TASK GOAL: For each record below, write an exact copy.

EXTRACTED RECORDS:
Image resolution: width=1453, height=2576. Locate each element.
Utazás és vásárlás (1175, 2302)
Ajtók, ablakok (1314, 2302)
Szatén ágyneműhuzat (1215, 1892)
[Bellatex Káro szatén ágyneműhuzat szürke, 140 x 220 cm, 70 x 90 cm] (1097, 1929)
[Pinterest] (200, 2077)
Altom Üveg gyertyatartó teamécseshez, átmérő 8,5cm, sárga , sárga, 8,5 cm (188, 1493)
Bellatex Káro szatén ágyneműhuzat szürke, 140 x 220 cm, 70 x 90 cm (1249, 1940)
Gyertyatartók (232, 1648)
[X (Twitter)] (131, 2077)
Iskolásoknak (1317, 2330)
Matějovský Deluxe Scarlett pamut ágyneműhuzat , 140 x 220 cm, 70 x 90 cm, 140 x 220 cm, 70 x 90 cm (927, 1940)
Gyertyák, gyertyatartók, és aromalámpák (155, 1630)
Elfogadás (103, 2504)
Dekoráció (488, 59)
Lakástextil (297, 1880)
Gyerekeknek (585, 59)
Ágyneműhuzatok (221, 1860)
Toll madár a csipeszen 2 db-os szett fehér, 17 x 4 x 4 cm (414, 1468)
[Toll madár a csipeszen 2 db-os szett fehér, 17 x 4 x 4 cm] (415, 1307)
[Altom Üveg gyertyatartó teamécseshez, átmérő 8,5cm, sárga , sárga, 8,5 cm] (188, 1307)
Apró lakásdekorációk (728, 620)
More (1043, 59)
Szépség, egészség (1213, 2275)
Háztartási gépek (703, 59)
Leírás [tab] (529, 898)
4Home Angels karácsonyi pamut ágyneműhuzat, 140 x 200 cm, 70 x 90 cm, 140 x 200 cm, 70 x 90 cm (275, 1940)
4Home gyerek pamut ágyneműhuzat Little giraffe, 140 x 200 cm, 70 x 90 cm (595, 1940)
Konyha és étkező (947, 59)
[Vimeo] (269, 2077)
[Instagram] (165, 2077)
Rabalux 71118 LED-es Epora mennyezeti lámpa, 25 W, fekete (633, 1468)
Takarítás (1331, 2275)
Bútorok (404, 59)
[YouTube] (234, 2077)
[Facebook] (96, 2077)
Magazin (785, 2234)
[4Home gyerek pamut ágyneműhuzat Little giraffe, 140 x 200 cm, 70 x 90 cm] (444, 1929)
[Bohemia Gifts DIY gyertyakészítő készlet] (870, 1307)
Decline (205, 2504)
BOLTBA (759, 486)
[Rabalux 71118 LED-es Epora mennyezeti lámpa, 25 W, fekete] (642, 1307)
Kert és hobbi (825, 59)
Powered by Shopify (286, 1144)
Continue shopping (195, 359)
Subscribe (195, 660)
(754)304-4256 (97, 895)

RESULT FOR THIS TASK:
Image resolution: width=1453, height=2576. Locate each element.
Utazás és vásárlás (1175, 2302)
Ajtók, ablakok (1314, 2302)
Szatén ágyneműhuzat (1215, 1892)
[Bellatex Káro szatén ágyneműhuzat szürke, 140 x 220 cm, 70 x 90 cm] (1097, 1929)
[Pinterest] (200, 2077)
Altom Üveg gyertyatartó teamécseshez, átmérő 8,5cm, sárga , sárga, 8,5 cm (188, 1493)
Bellatex Káro szatén ágyneműhuzat szürke, 140 x 220 cm, 70 x 90 cm (1249, 1940)
Gyertyatartók (232, 1648)
[X (Twitter)] (131, 2077)
Iskolásoknak (1317, 2330)
Matějovský Deluxe Scarlett pamut ágyneműhuzat , 140 x 220 cm, 70 x 90 cm, 140 x 220 cm, 70 x 90 cm (927, 1940)
Gyertyák, gyertyatartók, és aromalámpák (155, 1630)
Elfogadás (103, 2504)
Dekoráció (488, 59)
Lakástextil (297, 1880)
Gyerekeknek (585, 59)
Ágyneműhuzatok (221, 1860)
Toll madár a csipeszen 2 db-os szett fehér, 17 x 4 x 4 cm (414, 1468)
[Toll madár a csipeszen 2 db-os szett fehér, 17 x 4 x 4 cm] (415, 1307)
[Altom Üveg gyertyatartó teamécseshez, átmérő 8,5cm, sárga , sárga, 8,5 cm] (188, 1307)
Apró lakásdekorációk (728, 620)
More (1043, 59)
Szépség, egészség (1213, 2275)
Háztartási gépek (703, 59)
Leírás [tab] (529, 898)
4Home Angels karácsonyi pamut ágyneműhuzat, 140 x 200 cm, 70 x 90 cm, 140 x 200 cm, 70 x 90 cm (275, 1940)
4Home gyerek pamut ágyneműhuzat Little giraffe, 140 x 200 cm, 70 x 90 cm (595, 1940)
Konyha és étkező (947, 59)
[Vimeo] (269, 2077)
[Instagram] (165, 2077)
Rabalux 71118 LED-es Epora mennyezeti lámpa, 25 W, fekete (633, 1468)
Takarítás (1331, 2275)
Bútorok (404, 59)
[YouTube] (234, 2077)
[Facebook] (96, 2077)
Magazin (785, 2234)
[4Home gyerek pamut ágyneműhuzat Little giraffe, 140 x 200 cm, 70 x 90 cm] (444, 1929)
[Bohemia Gifts DIY gyertyakészítő készlet] (870, 1307)
Decline (205, 2504)
BOLTBA (759, 486)
[Rabalux 71118 LED-es Epora mennyezeti lámpa, 25 W, fekete] (642, 1307)
Kert és hobbi (825, 59)
Powered by Shopify (286, 1144)
Continue shopping (195, 359)
Subscribe (195, 660)
(754)304-4256 (97, 895)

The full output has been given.